Among the entries below, only the lines starting at the one with "You are a computer-use agent. Image" and ending at the one with "Instruction: Click the 工程 toolbar icon", both included, are to be printed exactly.

Information
_ _ _
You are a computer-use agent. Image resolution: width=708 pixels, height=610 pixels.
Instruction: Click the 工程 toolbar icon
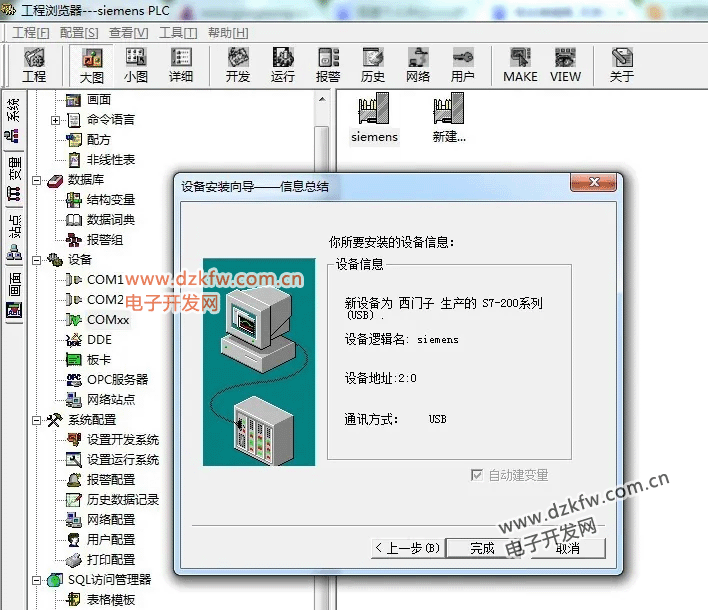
_ _ _
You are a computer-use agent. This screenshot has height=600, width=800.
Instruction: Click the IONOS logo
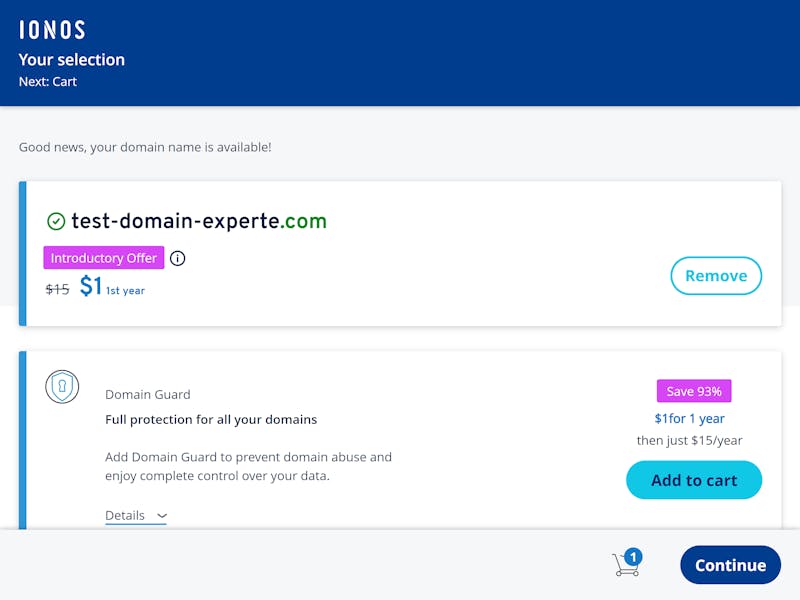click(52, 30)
_ _ _
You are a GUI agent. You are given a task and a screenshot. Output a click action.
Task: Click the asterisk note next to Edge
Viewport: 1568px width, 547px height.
_ _ _
Answer to the exercise
You are a computer-use agent. Image resolution: width=708 pixels, height=610 pixels.
Instruction: Click the 工程 toolbar icon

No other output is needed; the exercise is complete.